The book retails for $50.00 postpaid in the United States.

Canada’s Registered Mail, 1802-1909 is a 500-page book, 8 ½ x 11 page size, with more than 500 illustrations.

The book contains numerous appendices, including extensive rate information, beginning with an 1829 Table of Distances and Rates between important centers of population. Also included are detailed overseas destination rate tables for July 1859, January 1865, March 1869, October 1875, and August 1878. Rarity scale ratings are included where appropriate.

Comprehensive and detailed, Canada’s Registered Mail is an update of the last general treatment of Canadian 19th century registration that was written 30 years ago. The first chapter of this new book is the most complete study of Money-Letters that has even been published. The next three chapters introduce registration for domestic mail, mail to the United States and mail to the United Kingdom. In each case registration is covered through 1875.

The significance of 1875 is that in December, Canada issued the first of three special stamps for registered letters. Five chapters are devoted to these unusual and fascinating stamps. Careful attention is paid to the postal regulations and to the earliest reported usage. For instance, the earliest use of the five-cent registered letter stamp was found on a letter paying both the two cents registration and the three cents postage. Actually the stamp was intended for paying registration for a letter to the United States or on domestic parcel post. It was never authorized to pay postage.

Three chapters include domestic usage of the registered letter stamps including the rare fifth class mail. Here and in other chapters there are detailed tables of postal rates and registry fees. Registered mail to the United States, the United Kingdom and the rest of the world each get a chapter.

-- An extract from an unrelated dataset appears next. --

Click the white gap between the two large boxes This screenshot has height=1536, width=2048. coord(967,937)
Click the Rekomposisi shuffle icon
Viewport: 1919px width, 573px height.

There are tables listing the earliest registration stamp covers to the U.S. and the covers paying the short-lived anomalous two-cent registration rate to the U.S.

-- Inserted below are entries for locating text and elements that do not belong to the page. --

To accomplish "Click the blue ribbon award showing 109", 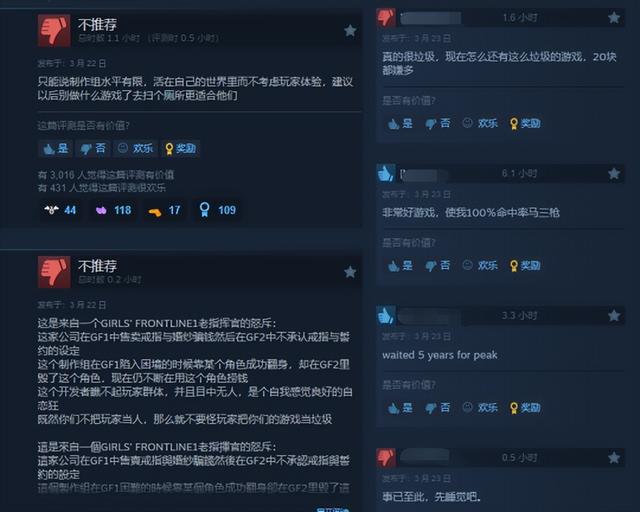I will point(217,210).
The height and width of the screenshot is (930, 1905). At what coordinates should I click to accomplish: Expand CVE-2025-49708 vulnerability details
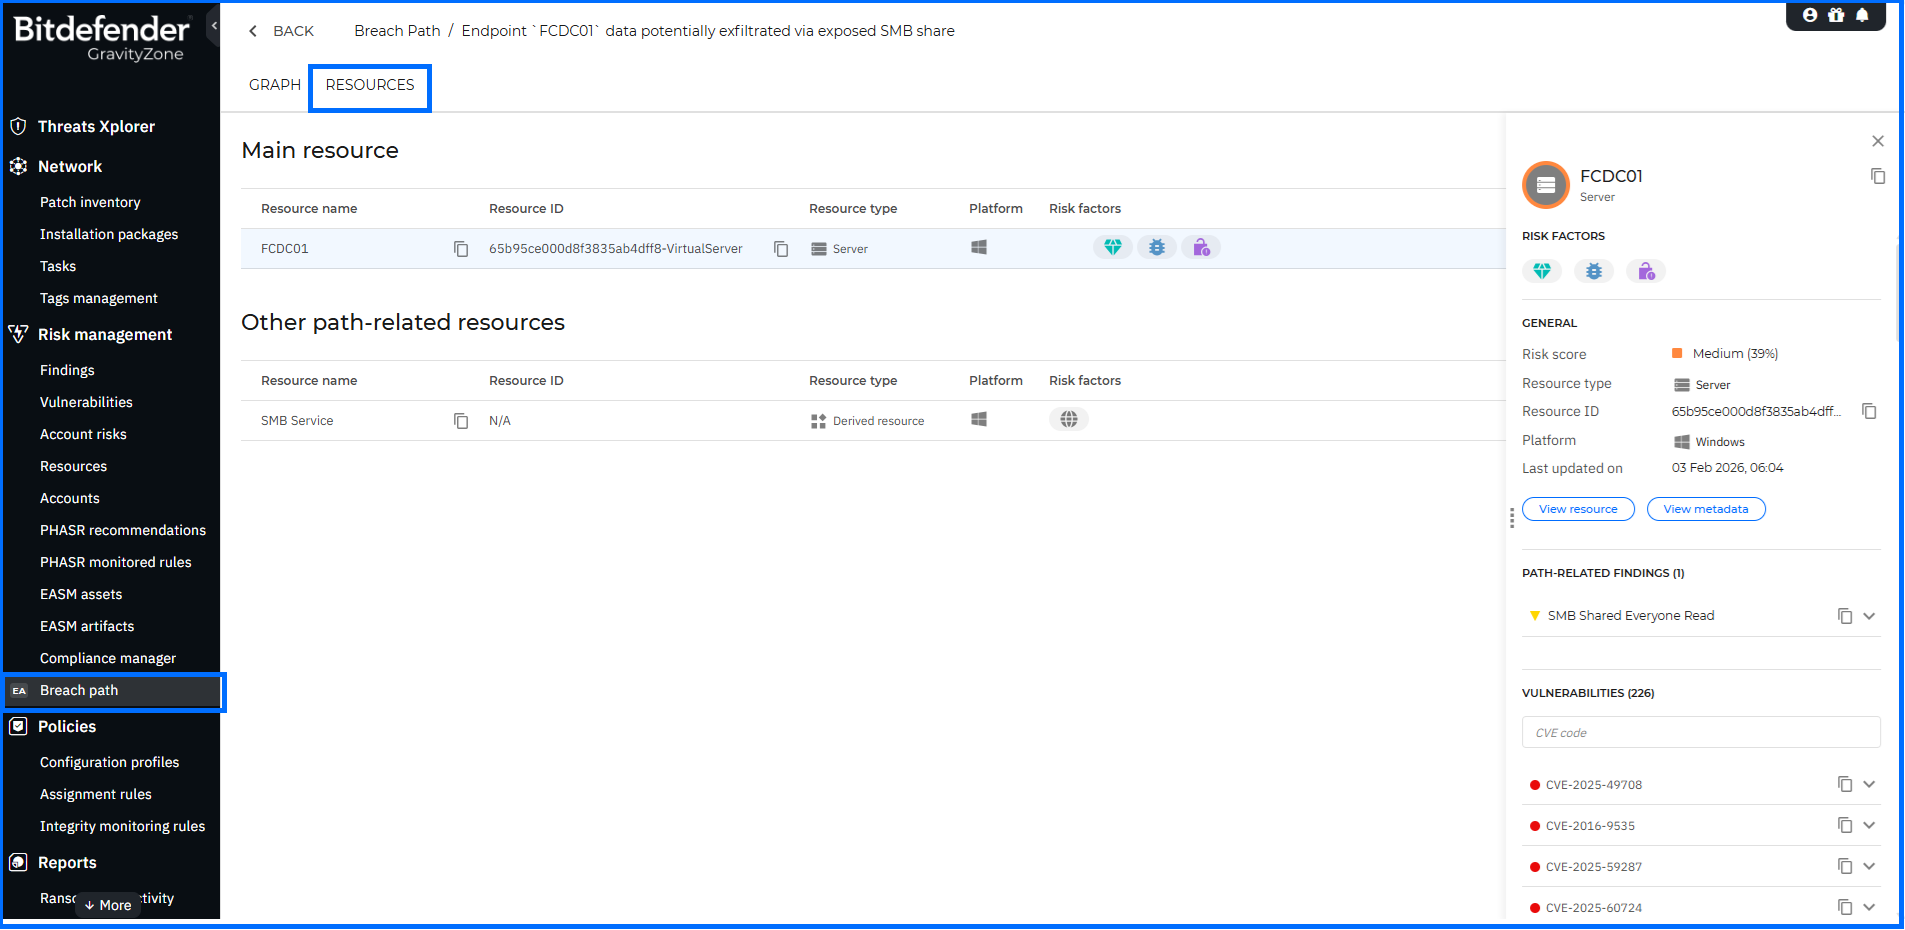tap(1869, 785)
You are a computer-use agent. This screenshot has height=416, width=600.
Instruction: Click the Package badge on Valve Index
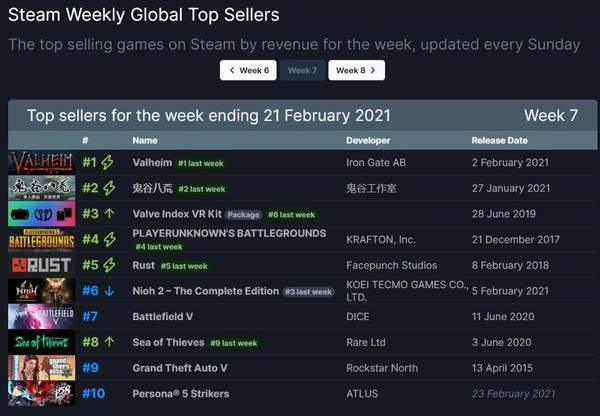tap(243, 214)
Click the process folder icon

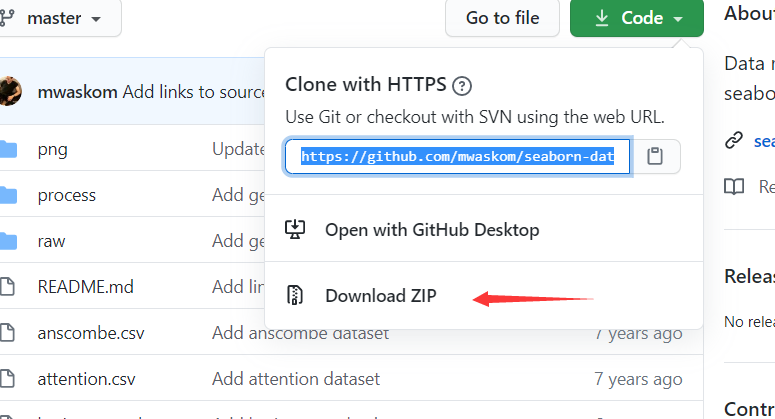coord(8,195)
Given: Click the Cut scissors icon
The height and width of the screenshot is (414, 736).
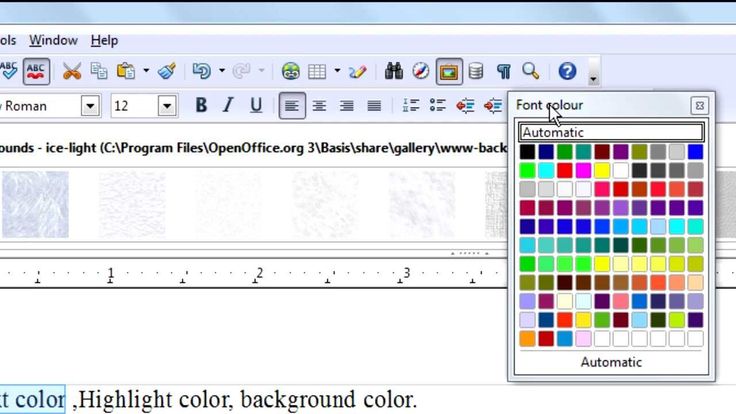Looking at the screenshot, I should click(72, 71).
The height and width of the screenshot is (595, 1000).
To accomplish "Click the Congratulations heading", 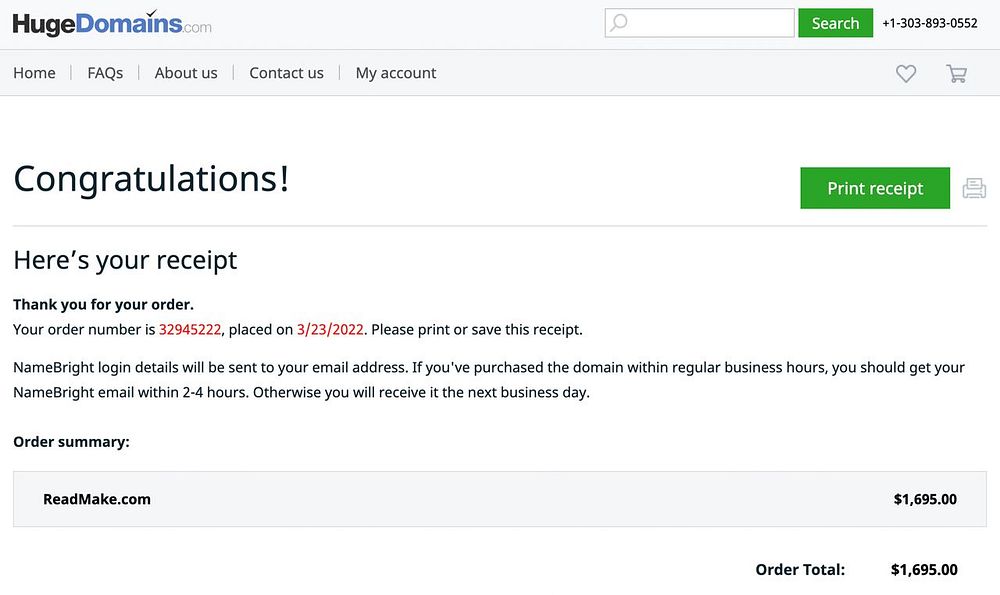I will 151,179.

The next chapter illustrates the incredible variety of ways in which writers and postmasters violated the postal regulations governing registration. The following chapter carries registration up to 1909 including AR, Acknowledgment of Receipt and insurance. The final chapter is a detailed study of registered railway post office markings. This book is an essential reference for anyone interested in 19th century Canadian registry usage.

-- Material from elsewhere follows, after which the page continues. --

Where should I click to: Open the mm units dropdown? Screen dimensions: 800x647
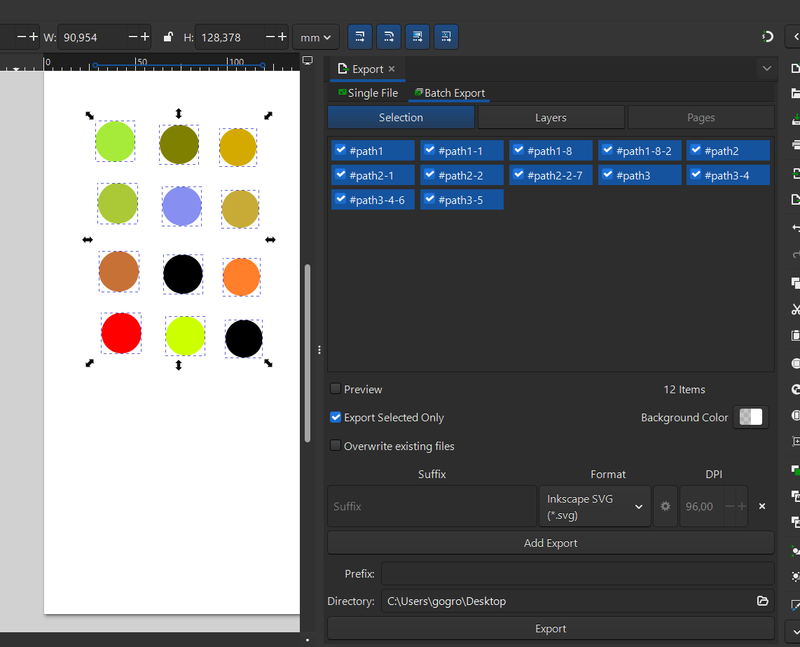[314, 36]
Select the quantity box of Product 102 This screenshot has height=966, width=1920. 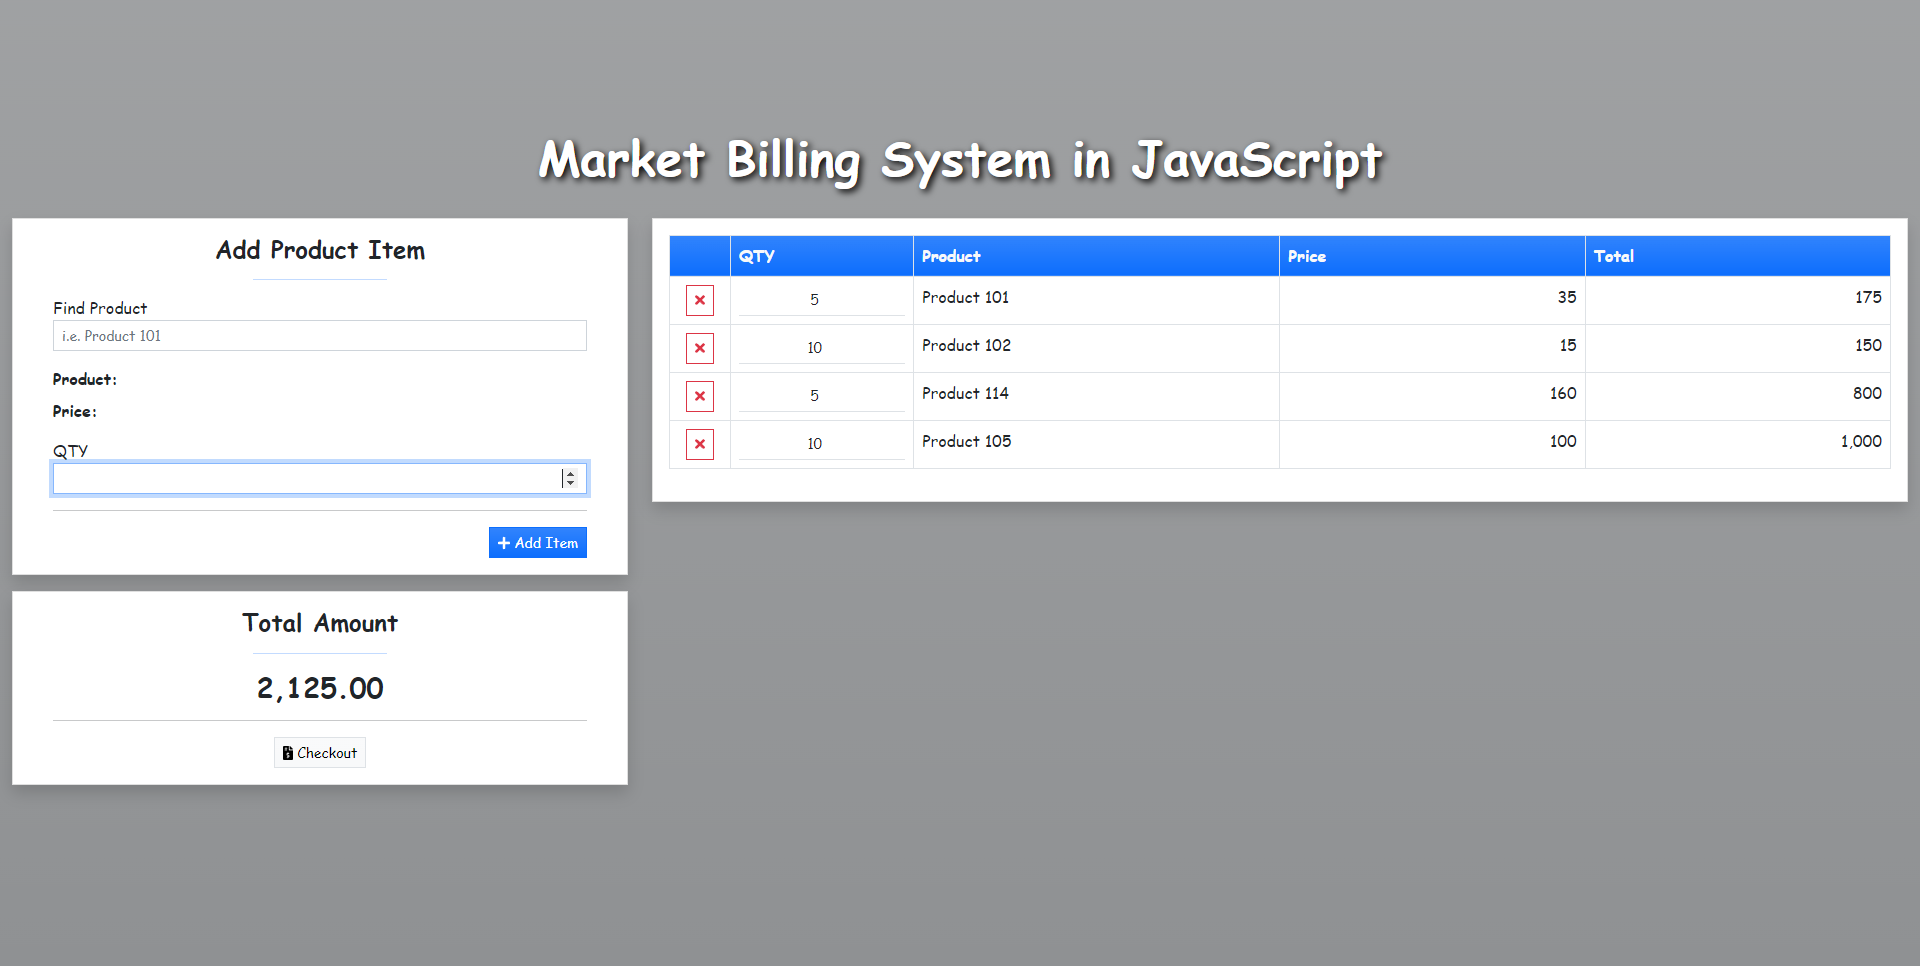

The book retails for $80 postpaid in the United States.

Chicago Mail is a compilation of 26 articles, most of which have appeared previously in print and most of which have been written by the editor, Harvey Karlen, who is considered to be the preeminent authority on Chicago postal history. A number of articles have been written by other authorities on Chicago postal history: Howard Selzer, W. Wilson Hulme II, Leonard Piskiewicz, Barbara Jean Wallace, and Charles L. Towle.

Because so many articles that appear in philatelic journals have a limited existence, the Collectors Club of Chicago has published this volume to make them more permanently available for reference and evaluation. These works were selected for their philatelic interest and significance and because many of them involve subjects that go well beyond their relationship to Chicago postal history.

Areas covered include military history, expositions and fairs, the Great Chicago Fire, the Chicago Perforations, Free Franks, the Chicago Pneumatic Post, etc. Military related subjects include Camp Douglas and Camp Fry Confederate prisoner-of-war camps, Spanish-American War articles and Fort Sheridan: Its Origins and Postal History, (which recently received the Military Postal History Society’s award for the best article of the year in the Society’s publication.). There is an article entitled “Chicago Expositions, Fairs and Shows Before the 1893 Columbian Exposition” and one on the 1933 Century of Progress Exposition.

The book is printed in 8 ½ x 11 format, on archival paper in library quality hard cover binding and retails for $39.50 postpaid in the United States.